Mon corps frissonne de peur et de dégoût. Mes jambes sont paralysées, il m’est impossible de fuir. Pourquoi ce songe ? Pourquoi cette situation ?!

 L’étudiant se rapproche de moi avec curiosité. Son comportement m’est totalement étranger. Je viens de rentrer par effraction dans sa chambre et lui, tout ce qu’il arrive à faire est de gémir ?! En même temps, il est incapable de voir quoi que ce soit. Et puis ce Lierre habitant ses orbites ne doit pas améliorer ses capacités cérébrales. Beurk ! Mais à quoi est-ce que je pense ?! Il faut fuir, et vite !

  • Une intruse, ici, avec moi, reprend l’étudiant.

Ma respiration se bloque par réflexe. Ce type est aveugle, par conséquent, il y a une chance que je puisse lui échapper. Pour cela, je dois me faire la plus discrète possible ! Cependant la peur ne me quitte pas, mon corps est toujours limité dans ses mouvements. La chose se rapproche, mon pouls s’accélère. Gangrène, je t’en prie, viens me sauver ! Réveille-moi !
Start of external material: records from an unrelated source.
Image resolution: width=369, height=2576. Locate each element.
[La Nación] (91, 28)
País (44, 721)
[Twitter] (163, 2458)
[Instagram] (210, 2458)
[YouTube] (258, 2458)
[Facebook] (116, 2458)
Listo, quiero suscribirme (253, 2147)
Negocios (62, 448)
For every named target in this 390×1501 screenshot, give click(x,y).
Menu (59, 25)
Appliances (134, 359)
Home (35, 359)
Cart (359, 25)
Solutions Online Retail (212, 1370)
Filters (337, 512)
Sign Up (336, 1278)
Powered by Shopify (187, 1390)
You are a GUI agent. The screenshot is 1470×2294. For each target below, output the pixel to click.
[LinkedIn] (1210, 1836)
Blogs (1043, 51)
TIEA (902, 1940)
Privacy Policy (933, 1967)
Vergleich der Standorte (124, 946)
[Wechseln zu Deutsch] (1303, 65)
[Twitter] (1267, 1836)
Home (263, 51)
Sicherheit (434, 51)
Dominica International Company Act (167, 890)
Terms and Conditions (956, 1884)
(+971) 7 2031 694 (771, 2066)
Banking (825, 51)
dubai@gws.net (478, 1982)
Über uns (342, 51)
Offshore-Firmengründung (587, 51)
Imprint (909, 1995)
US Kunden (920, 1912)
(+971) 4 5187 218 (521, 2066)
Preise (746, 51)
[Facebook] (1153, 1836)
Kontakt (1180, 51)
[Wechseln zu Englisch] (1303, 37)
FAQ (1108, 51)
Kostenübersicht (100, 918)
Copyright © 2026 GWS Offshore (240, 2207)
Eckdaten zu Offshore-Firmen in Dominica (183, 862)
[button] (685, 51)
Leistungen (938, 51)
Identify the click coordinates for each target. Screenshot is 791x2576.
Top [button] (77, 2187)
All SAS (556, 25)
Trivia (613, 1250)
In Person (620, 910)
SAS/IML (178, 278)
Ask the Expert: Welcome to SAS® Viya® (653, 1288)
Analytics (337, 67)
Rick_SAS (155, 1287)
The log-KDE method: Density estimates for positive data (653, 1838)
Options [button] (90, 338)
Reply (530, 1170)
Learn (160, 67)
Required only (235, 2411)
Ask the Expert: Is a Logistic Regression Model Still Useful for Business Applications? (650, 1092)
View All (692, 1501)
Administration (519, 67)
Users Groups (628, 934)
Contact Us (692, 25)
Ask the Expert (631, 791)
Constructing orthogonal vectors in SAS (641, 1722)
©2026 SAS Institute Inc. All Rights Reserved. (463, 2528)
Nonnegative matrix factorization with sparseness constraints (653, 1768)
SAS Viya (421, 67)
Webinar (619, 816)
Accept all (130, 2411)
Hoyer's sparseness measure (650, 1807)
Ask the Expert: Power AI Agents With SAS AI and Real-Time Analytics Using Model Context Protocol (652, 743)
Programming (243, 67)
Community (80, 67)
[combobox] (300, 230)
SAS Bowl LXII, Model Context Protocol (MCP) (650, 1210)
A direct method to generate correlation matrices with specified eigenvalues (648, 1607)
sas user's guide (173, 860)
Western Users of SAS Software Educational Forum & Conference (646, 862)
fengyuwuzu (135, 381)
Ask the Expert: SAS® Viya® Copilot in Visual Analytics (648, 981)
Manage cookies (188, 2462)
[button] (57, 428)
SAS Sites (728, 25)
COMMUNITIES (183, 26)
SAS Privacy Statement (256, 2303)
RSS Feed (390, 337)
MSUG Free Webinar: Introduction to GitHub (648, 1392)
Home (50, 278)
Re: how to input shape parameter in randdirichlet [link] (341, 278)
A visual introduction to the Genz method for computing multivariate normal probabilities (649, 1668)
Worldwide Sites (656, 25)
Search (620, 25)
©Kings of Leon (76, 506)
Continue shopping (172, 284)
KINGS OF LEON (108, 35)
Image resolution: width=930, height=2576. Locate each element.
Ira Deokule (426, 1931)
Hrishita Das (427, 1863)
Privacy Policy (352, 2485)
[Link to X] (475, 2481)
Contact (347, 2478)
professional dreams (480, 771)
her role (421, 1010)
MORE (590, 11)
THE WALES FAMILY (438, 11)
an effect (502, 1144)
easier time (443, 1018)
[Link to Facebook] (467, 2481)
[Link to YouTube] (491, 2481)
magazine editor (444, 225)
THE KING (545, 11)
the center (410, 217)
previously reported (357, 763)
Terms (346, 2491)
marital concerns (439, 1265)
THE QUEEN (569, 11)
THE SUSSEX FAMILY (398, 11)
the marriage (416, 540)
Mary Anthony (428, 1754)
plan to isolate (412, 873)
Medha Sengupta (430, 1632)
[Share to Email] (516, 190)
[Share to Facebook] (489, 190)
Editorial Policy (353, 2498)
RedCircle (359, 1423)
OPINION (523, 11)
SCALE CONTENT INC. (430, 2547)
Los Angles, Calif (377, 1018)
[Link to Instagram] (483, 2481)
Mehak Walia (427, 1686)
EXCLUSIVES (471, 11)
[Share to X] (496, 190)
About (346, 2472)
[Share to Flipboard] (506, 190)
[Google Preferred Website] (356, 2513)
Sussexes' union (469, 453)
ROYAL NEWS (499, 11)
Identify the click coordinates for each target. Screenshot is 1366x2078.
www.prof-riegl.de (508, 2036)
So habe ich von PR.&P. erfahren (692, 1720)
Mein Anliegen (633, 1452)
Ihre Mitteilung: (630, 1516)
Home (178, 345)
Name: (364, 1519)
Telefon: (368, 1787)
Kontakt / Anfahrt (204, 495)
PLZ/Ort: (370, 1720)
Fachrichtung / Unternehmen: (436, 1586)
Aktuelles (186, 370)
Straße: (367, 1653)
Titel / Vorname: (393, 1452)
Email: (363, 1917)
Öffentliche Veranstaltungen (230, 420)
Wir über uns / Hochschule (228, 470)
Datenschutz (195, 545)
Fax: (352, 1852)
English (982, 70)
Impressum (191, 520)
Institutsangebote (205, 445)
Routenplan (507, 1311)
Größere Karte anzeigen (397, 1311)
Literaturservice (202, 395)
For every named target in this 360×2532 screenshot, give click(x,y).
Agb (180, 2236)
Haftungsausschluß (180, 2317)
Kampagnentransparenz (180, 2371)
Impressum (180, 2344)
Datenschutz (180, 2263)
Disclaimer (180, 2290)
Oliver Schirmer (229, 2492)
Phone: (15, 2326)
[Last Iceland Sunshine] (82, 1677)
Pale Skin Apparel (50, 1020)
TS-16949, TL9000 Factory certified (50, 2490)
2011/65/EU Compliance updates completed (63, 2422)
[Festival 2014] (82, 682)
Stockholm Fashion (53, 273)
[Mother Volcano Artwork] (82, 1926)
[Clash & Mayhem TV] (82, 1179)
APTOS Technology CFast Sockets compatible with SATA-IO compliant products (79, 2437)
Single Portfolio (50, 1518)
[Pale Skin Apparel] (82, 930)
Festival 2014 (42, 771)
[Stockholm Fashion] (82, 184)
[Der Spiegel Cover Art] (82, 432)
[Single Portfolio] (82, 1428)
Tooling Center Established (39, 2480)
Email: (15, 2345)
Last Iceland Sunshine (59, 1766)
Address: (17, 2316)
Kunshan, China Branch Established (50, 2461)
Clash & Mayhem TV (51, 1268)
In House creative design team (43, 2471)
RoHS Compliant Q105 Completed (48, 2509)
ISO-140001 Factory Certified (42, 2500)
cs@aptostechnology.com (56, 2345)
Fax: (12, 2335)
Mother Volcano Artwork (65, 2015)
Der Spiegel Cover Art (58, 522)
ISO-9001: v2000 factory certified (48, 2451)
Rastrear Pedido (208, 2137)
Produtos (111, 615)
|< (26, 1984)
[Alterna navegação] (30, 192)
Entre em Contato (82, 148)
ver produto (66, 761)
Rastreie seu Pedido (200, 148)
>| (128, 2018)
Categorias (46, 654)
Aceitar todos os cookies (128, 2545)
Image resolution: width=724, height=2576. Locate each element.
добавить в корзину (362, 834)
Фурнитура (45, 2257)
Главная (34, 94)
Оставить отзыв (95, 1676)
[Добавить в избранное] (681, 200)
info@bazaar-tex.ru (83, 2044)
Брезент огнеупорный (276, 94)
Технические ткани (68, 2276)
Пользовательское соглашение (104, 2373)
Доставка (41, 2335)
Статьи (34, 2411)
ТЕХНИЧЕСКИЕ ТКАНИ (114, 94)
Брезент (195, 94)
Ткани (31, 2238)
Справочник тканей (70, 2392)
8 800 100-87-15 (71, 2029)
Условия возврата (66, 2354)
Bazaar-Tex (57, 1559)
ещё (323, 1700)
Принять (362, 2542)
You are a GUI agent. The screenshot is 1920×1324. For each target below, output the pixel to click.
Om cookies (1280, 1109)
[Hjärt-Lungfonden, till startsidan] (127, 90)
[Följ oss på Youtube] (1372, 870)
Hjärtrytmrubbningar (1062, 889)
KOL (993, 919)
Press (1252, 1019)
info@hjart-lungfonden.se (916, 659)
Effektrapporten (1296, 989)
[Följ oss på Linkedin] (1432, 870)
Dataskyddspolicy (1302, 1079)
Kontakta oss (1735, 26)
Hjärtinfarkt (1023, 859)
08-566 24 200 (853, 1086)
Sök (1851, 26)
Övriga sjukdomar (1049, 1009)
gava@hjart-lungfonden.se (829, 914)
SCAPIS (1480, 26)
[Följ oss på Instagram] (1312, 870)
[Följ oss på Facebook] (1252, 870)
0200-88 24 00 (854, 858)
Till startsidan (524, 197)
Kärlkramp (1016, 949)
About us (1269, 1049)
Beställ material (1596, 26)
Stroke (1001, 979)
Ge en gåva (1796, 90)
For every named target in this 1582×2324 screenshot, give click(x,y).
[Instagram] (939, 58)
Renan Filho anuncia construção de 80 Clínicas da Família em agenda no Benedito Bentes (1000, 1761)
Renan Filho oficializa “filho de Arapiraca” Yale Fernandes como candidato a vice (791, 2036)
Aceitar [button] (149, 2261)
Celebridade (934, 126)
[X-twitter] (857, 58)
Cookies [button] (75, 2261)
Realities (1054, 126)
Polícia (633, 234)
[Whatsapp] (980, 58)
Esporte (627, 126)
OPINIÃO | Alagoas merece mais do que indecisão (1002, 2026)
  • Tu tombes bien, dit-il en souriant.

Pardon ? J’ai bien entendu ? Qu’est-ce que je fais ? La phase discrétion est tombée à l’eau, mes jambes sont toujours gelées, je suis foutue ! Non, tout va bien. Il ne faut pas que je succombe à la panique. Je suis une voyageuse, je peux m’en sortir avec des moyens pacifiques. Ce cauchemar a beau être très réaliste, je me dois de l’affronter. Je dois bouger mes lèvres, je dois lui parler !

  • C-C-Comment ça ? répliqué-je en tremblant.

Je me déteste. Cette réplique est absolument nulle ! Pourquoi ne puis-je pas montrer plus de courage ? Après tout, ce n’est qu’un rêve, il ne peut rien m’arriver !

 L’étudiant se rapproche un peu plus de moi, le Lierre dans ses orbites se met à bouger, quelle horreur !

  • Il t’attend, continue le propriétaire de la chambre.

L’étonnement prend le dessus sur ma peur, ces dernières paroles se répètent en boucle dans ma tête. Il… M’attend. Un rire de panique s’échappe de mes lèvres, je vais revoir cette horreur. Évidemment il se trouve dans chacun de mes cauchemars, c’est ici que cette chose a élu domicile.

Mon regard se concentre sur la gestuelle de l’étudiant. Celui-ci tend sa main vers moi :

  • Viens, allons le rejoindre.
  • Non ! hurlé-je en balayant sa main.

L’énergie parcours mes jambes, chaque muscle cesse tout tremblement. Mon corps s’élance vers la sortie, quel plaisir de pouvoir enfin prendre la fuite !

  • Ne pars pas, je t’en prie, gémit l’étudiant.

Comme si j’allais gentiment l’écouter ! J’ai vécu assez de cauchemars pour cesser mes rencontres avec l’immonde maître de ces songes.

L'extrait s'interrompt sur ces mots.